**WHAT TO PRODUCE:** Copy out the lines below, starting with the one that contains "Open the red" and continuing through the last line, inclusive.

**RECORD EXTRACTS:**
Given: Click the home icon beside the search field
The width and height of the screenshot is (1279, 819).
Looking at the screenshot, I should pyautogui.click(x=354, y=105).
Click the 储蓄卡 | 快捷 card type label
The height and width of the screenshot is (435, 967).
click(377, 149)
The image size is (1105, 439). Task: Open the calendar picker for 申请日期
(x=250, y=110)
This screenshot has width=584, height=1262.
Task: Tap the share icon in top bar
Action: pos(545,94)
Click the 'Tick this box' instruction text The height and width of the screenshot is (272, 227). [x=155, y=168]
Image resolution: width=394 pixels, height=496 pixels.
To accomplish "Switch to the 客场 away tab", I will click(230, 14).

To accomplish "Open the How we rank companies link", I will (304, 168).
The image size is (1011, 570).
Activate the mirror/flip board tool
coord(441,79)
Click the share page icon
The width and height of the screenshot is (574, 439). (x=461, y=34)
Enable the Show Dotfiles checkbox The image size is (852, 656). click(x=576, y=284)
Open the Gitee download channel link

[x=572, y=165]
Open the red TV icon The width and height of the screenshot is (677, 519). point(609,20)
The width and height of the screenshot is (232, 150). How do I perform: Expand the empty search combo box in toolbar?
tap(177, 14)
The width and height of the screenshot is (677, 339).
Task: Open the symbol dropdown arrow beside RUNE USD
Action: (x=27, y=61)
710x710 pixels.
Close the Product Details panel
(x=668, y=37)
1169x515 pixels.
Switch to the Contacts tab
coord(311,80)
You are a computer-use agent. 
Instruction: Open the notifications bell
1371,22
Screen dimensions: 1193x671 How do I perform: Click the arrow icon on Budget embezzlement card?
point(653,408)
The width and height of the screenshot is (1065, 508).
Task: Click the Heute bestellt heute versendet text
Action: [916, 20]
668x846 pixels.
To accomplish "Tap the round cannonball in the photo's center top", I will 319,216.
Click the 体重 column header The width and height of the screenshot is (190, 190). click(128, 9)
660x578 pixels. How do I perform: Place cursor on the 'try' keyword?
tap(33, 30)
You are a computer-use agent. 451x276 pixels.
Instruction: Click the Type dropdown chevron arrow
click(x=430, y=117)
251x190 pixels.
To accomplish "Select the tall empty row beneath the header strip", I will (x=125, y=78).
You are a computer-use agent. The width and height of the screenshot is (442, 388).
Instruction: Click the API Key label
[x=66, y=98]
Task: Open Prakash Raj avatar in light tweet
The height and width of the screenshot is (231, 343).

**THE COMPLETED TASK:**
Open the red TV icon The width and height of the screenshot is (677, 519). point(609,20)
The width and height of the screenshot is (232, 150). How do I perform: Expand the empty search combo box in toolbar?
tap(177, 14)
The width and height of the screenshot is (677, 339).
Task: Open the symbol dropdown arrow beside RUNE USD
Action: (x=27, y=61)
710x710 pixels.
Close the Product Details panel
(x=668, y=37)
1169x515 pixels.
Switch to the Contacts tab
coord(311,80)
You are a computer-use agent. 
Instruction: Open the notifications bell
1371,22
Screen dimensions: 1193x671 How do I perform: Click the arrow icon on Budget embezzlement card?
point(653,408)
The width and height of the screenshot is (1065, 508).
Task: Click the Heute bestellt heute versendet text
Action: [916, 20]
668x846 pixels.
To accomplish "Tap the round cannonball in the photo's center top", I will 319,216.
Click the 体重 column header The width and height of the screenshot is (190, 190). click(128, 9)
660x578 pixels. How do I perform: Place cursor on the 'try' keyword?
tap(33, 30)
You are a computer-use agent. 451x276 pixels.
Instruction: Click the Type dropdown chevron arrow
click(x=430, y=117)
251x190 pixels.
To accomplish "Select the tall empty row beneath the header strip", I will (x=125, y=78).
You are a computer-use agent. The width and height of the screenshot is (442, 388).
Instruction: Click the API Key label
[x=66, y=98]
Task: Open Prakash Raj avatar in light tweet
The height and width of the screenshot is (231, 343).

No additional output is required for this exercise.